== AVAILABLE DATA
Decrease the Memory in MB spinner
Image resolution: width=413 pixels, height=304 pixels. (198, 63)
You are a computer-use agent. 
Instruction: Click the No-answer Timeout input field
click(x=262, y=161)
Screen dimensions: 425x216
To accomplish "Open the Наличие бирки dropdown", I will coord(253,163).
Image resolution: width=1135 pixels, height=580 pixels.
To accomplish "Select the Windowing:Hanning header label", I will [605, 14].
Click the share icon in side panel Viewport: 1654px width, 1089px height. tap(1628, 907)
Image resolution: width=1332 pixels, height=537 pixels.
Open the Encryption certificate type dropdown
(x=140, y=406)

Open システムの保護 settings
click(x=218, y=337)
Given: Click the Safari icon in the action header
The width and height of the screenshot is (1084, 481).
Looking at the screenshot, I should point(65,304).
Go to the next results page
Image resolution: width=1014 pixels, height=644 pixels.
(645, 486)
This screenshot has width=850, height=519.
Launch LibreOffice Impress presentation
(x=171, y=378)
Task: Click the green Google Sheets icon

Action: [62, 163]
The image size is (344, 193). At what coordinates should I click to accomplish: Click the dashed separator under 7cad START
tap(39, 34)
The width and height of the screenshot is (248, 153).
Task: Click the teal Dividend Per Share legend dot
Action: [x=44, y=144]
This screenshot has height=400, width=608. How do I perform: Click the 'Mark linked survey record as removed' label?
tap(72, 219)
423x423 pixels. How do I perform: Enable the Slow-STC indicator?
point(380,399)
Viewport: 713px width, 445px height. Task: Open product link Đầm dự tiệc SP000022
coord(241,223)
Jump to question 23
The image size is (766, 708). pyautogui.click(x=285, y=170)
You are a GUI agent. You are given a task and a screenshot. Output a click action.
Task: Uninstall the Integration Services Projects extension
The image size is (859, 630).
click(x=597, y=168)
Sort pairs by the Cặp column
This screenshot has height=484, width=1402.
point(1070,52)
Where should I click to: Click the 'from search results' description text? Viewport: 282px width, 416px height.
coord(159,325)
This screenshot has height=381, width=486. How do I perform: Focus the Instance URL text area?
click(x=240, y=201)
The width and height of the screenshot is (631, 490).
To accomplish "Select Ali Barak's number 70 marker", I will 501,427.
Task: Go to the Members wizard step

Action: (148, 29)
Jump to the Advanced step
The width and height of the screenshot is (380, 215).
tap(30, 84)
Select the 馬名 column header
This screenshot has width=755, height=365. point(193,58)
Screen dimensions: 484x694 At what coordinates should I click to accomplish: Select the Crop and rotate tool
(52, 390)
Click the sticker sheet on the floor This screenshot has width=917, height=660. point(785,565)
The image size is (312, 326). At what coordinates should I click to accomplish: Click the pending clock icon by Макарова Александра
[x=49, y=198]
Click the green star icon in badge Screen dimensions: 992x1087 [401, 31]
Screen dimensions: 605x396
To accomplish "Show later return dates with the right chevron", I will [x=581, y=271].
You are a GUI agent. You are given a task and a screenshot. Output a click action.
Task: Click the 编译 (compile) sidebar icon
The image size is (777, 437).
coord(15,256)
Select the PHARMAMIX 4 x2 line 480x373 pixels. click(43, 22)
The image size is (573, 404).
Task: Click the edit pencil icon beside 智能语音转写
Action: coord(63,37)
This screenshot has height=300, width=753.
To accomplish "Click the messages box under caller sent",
====
GOAL OF THE EXERCISE
Nothing but the lines from the start of the data through the line holding "Click the share" should be restated, and each one exactly.

REPLY TO THE EXERCISE
Decrease the Memory in MB spinner
Image resolution: width=413 pixels, height=304 pixels. (198, 63)
You are a computer-use agent. 
Instruction: Click the No-answer Timeout input field
click(x=262, y=161)
Screen dimensions: 425x216
To accomplish "Open the Наличие бирки dropdown", I will coord(253,163).
Image resolution: width=1135 pixels, height=580 pixels.
To accomplish "Select the Windowing:Hanning header label", I will [605, 14].
Click the share icon in side panel Viewport: 1654px width, 1089px height. tap(1628, 907)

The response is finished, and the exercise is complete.